The 1984 advent of the ‘Approved Inspector’ option effectively side-stepped building control, signalling an alarm call for building control officers across the land. At the same time proving to be a shot in the arm for all of us. The new system provided competition from private companies who needed to return a profit. In achieving this they introduced elements such as ‘customer service’ and a pro-active approach to pre-application advice and assistance. Like anything new in the construction industry, it did not take off straight away, but it started to close the door on the ‘kick ass’ system that previously dominated.

From the Building Control and Approved Inspectors perspectives, until recently, monitoring of site operations involved a nine point process that was a one size prescription that fitted nothing particularly well. They would come to site to inspect foundations, then DPC/DPM, drains, external walls, etc. Sure this was flexible to a degree, but with each trying to undercut the other, inspections tended to carry a minimalist ticket.

6 April 2013 saw the introduction of a number of minor alterations to most of the Building Regulations Approved Documents, with more significant amendments to Parts B, L and M. Parts K and P were totally republished in a new format, promoted as generally more understandable, and to which all Approved Documents will ultimately aspire. But the Building Regulations are constantly updated and changed; sometimes for the better, and sometimes we really wonder why they bothered. There hasn’t been too much of a performance over one of the new publications though. It comes as a trilogy under the umbrella title of ‘LABC Inspection Service Plans’ to serve the Domestic market, House builders, and Commercial construction projects.

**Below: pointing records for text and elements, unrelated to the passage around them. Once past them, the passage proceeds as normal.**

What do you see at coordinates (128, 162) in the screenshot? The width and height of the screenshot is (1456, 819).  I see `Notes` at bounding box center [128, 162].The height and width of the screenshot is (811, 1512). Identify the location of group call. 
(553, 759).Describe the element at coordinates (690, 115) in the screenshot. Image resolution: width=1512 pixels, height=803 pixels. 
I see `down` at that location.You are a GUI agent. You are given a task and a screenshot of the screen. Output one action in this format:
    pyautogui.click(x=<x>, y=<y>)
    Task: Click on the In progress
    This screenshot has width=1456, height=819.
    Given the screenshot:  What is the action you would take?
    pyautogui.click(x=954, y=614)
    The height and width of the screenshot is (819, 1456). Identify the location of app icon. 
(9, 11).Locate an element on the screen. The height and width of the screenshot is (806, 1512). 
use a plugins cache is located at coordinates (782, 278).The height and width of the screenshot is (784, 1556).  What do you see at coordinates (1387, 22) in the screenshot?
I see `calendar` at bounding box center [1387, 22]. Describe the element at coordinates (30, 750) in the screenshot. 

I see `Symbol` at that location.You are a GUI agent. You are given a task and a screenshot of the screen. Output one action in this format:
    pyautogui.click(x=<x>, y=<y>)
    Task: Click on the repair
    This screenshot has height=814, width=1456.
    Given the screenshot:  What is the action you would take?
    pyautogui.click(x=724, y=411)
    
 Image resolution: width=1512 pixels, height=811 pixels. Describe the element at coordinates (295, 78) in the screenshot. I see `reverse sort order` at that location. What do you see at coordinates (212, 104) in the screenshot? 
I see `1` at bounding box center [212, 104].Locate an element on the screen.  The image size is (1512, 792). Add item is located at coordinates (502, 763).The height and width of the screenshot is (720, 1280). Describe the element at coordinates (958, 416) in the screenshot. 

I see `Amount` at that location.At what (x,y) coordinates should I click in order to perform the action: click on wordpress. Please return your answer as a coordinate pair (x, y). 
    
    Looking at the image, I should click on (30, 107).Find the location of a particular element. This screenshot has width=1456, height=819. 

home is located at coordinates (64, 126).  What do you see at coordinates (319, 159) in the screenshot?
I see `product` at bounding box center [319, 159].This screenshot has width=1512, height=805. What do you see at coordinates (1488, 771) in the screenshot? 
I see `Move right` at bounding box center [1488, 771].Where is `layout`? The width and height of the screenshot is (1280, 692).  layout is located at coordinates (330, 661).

In fairness to LABC, many authorities realised many years ago that if customer service was what the Approved Inspectors were providing, they would need to take a sharp intake of breath and provide the same thing too. Therefore what they have been doing to an extent for some years has just been formalised in the new publications, and indeed maybe taken trust that little bit further.

The new Inspection Service Plans will take account of:

* The type of construction proposed

* The size and complexity of the project / scheme

* Risks to compliance with the building regulations

* The contractors experience and the site management arrangements

* Ground conditions

In addition they ask that you operate a more ‘Building Control – inclusive’ site management strategy, suggesting invitations to pre-start meetings, providing details of project and site quality control, and sharing of design data such as site levels and drainage information. In fact, information that any self respecting project and site management team should be sharing anyway. So what’s new? The new part is that under Regulation 16 of the Building Regulations, LABC are quite within their rights to vary their inspection regime in line with a risk assessment based upon the above inspection service plan criteria. This will provide a more bespoke service that may be more, or less analytical. Consequentially this will generate variable inspection plan fees based upon the degree of detail submitted at application stage, and the perceived capability of the contractor’s site management team. What they don’t say is quite how they are going to calculate these fees. There was a time when one might visualise an open plan office full of building control officers holding up wetted fingers in order to make such a calculation. Of course each local authority is now autonomous in setting their fees, and my enquiries reveal that fee discounts on the current scales will depend upon prior assessment of the contractor involved. So if the contractor cannot provide a track record it gets more costly for the client; – now there’s a lesson.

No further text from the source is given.